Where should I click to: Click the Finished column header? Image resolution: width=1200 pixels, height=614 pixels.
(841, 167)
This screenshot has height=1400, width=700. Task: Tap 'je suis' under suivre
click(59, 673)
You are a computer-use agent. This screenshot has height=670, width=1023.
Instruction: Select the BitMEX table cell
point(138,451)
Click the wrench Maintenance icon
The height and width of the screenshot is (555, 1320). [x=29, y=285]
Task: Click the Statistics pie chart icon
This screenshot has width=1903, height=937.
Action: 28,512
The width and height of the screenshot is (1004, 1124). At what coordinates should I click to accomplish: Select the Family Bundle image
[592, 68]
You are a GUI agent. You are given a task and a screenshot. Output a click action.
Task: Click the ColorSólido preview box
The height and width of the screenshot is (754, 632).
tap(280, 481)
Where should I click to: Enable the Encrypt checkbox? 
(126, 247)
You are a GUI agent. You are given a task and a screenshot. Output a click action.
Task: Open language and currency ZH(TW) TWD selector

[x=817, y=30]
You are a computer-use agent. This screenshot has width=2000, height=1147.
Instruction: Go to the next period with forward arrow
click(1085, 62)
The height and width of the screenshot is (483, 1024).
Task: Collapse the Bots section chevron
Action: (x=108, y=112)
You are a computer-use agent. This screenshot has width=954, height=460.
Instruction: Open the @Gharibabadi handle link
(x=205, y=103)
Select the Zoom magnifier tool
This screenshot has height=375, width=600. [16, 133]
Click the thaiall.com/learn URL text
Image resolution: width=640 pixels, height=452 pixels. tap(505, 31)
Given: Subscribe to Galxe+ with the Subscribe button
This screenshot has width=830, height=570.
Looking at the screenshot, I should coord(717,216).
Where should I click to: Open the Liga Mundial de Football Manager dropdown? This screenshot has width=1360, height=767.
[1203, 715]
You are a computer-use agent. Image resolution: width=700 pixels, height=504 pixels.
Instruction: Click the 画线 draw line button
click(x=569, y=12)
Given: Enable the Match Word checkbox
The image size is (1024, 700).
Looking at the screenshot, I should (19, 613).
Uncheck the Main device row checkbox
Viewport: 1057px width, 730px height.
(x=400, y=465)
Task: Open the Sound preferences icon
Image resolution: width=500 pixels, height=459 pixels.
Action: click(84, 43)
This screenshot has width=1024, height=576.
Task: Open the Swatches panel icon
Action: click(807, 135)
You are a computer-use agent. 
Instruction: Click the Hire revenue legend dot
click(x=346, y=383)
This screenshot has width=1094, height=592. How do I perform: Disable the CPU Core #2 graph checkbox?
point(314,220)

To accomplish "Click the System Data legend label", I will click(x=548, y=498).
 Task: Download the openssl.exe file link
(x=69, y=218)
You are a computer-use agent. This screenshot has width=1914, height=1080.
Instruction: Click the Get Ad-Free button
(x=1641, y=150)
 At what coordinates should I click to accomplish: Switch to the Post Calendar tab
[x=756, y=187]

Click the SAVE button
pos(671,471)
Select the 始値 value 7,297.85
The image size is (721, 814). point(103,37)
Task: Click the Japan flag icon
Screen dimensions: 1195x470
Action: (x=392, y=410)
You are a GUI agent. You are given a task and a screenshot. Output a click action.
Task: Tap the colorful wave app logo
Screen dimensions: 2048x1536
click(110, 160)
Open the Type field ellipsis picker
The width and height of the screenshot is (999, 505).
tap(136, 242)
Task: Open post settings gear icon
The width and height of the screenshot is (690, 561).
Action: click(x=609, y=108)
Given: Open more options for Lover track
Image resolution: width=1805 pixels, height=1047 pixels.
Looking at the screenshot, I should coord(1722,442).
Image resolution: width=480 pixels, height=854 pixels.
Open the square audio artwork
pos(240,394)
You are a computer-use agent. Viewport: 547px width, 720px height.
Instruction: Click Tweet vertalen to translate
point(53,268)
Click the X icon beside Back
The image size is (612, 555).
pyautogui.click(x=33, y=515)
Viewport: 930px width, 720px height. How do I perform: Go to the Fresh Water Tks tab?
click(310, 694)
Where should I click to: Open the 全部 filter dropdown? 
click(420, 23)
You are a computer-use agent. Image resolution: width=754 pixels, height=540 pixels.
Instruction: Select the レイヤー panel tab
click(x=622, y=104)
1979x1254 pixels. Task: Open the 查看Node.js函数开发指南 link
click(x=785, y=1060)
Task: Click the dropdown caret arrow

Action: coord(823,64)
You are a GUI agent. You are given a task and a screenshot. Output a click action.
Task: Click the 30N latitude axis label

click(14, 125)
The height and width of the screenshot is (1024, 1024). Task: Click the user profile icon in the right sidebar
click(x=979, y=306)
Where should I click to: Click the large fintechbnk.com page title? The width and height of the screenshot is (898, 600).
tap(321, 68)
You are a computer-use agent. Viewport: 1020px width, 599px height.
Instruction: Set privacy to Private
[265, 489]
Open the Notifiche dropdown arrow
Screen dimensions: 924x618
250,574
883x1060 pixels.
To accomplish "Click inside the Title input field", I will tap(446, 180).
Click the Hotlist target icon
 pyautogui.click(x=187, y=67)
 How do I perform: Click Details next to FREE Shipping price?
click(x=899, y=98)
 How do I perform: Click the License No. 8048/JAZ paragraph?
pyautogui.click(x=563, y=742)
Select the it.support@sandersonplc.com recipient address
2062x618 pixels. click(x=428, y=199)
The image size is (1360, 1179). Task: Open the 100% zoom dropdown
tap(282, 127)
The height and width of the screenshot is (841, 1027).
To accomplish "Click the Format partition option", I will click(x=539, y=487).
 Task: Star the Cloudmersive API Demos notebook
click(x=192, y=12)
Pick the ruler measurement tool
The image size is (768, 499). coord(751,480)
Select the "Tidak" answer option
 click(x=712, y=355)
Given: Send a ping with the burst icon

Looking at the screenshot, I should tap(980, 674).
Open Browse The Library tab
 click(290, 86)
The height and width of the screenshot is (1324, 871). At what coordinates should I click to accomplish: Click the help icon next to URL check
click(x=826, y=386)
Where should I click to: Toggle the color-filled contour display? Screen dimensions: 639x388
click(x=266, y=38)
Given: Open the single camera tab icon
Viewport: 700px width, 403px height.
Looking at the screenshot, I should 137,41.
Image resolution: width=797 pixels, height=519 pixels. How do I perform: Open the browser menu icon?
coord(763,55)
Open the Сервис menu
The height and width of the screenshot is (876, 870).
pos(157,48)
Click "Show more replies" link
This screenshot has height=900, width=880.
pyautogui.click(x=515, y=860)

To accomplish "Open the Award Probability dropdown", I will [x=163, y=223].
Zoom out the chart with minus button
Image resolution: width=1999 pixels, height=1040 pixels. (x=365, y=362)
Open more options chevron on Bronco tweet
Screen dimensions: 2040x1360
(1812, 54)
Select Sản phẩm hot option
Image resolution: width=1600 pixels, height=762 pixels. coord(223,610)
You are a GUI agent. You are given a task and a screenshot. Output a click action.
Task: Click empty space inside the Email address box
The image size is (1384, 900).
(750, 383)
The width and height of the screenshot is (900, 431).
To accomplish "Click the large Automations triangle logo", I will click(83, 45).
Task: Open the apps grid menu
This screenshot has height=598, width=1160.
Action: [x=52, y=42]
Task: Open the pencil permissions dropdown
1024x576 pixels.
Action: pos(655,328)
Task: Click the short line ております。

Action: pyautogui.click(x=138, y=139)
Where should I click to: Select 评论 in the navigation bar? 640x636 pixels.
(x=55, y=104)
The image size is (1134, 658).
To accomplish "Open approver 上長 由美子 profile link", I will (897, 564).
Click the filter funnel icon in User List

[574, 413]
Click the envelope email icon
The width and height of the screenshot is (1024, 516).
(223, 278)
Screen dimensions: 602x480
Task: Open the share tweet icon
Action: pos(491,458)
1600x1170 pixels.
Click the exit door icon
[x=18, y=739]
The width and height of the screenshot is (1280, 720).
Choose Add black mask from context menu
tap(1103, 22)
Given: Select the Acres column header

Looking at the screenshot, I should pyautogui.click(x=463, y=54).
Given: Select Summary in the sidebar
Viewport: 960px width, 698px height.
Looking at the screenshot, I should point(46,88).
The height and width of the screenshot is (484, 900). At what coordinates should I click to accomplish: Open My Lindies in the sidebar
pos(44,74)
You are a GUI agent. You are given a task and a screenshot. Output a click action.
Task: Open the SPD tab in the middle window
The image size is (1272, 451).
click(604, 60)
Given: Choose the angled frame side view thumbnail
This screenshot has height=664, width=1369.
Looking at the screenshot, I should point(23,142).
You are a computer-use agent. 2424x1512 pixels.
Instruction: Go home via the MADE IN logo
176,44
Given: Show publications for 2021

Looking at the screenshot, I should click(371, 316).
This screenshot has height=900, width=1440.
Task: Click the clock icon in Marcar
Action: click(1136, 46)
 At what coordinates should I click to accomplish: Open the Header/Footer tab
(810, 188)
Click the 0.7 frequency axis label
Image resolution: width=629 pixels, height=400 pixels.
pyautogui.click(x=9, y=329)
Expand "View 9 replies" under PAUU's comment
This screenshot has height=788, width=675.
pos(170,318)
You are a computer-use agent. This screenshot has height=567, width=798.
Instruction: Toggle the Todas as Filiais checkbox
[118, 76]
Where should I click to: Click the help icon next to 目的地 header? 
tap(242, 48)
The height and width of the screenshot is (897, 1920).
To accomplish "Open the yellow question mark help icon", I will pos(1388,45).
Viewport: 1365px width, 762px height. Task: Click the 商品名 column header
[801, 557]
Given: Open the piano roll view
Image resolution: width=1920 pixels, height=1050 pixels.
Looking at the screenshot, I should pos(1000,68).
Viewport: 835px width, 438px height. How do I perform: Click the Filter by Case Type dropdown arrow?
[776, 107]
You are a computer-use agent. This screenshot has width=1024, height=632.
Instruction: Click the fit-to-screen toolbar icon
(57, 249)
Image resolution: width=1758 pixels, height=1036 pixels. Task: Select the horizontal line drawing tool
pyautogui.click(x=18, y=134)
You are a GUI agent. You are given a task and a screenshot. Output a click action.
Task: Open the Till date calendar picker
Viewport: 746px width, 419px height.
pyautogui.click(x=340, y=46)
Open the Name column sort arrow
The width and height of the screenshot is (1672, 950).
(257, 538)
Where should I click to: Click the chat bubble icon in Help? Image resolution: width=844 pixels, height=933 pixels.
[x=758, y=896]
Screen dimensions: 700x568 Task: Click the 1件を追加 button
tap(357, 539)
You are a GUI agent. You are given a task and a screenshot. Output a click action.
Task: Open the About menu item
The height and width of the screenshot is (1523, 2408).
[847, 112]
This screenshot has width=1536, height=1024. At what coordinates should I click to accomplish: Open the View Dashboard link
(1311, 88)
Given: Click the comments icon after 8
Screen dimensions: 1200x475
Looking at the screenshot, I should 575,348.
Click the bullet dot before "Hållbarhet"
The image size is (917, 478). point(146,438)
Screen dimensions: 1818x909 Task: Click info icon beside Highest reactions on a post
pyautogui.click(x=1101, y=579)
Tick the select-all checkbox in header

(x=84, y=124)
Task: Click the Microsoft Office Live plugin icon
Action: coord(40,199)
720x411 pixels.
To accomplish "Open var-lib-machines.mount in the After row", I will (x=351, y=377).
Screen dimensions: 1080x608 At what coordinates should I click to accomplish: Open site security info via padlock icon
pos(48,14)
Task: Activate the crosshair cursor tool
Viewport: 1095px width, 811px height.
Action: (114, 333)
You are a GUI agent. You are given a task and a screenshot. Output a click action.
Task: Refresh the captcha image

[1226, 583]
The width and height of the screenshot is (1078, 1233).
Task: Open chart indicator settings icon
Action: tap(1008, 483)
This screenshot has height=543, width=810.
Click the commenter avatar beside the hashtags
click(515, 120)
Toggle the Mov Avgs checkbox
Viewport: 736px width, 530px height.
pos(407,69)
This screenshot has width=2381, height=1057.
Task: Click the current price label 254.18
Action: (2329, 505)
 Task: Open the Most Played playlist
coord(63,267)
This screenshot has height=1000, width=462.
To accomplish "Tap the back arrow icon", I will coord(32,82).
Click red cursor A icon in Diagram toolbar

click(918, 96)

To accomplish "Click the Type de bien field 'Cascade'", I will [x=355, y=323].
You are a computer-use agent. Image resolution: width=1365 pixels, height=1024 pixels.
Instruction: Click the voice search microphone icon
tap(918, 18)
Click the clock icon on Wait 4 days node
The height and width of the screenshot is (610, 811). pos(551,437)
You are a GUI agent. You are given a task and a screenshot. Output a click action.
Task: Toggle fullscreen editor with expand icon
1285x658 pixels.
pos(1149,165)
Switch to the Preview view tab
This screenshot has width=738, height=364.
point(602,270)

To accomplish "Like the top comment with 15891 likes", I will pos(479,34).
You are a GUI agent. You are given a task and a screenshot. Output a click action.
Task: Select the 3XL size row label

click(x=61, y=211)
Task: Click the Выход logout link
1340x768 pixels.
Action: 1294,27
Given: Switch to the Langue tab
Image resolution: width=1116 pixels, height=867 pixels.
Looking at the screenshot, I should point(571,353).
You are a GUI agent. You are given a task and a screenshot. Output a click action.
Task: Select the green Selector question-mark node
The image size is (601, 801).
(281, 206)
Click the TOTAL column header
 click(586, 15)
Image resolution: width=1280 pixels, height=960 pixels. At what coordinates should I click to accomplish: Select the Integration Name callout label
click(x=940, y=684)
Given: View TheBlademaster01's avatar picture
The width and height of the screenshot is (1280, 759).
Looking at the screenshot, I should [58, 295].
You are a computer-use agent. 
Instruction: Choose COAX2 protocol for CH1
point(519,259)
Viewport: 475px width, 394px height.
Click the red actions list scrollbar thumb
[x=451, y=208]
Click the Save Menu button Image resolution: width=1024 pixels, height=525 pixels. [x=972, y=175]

== What is required ==
Repeat, exactly, every line from the one containing "Given: View TheBlademaster01's avatar picture" through the final line of the listing above, adding nothing.

== Solution to this problem ==
Given: View TheBlademaster01's avatar picture
The width and height of the screenshot is (1280, 759).
Looking at the screenshot, I should [58, 295].
You are a computer-use agent. 
Instruction: Choose COAX2 protocol for CH1
point(519,259)
Viewport: 475px width, 394px height.
Click the red actions list scrollbar thumb
[x=451, y=208]
Click the Save Menu button Image resolution: width=1024 pixels, height=525 pixels. [x=972, y=175]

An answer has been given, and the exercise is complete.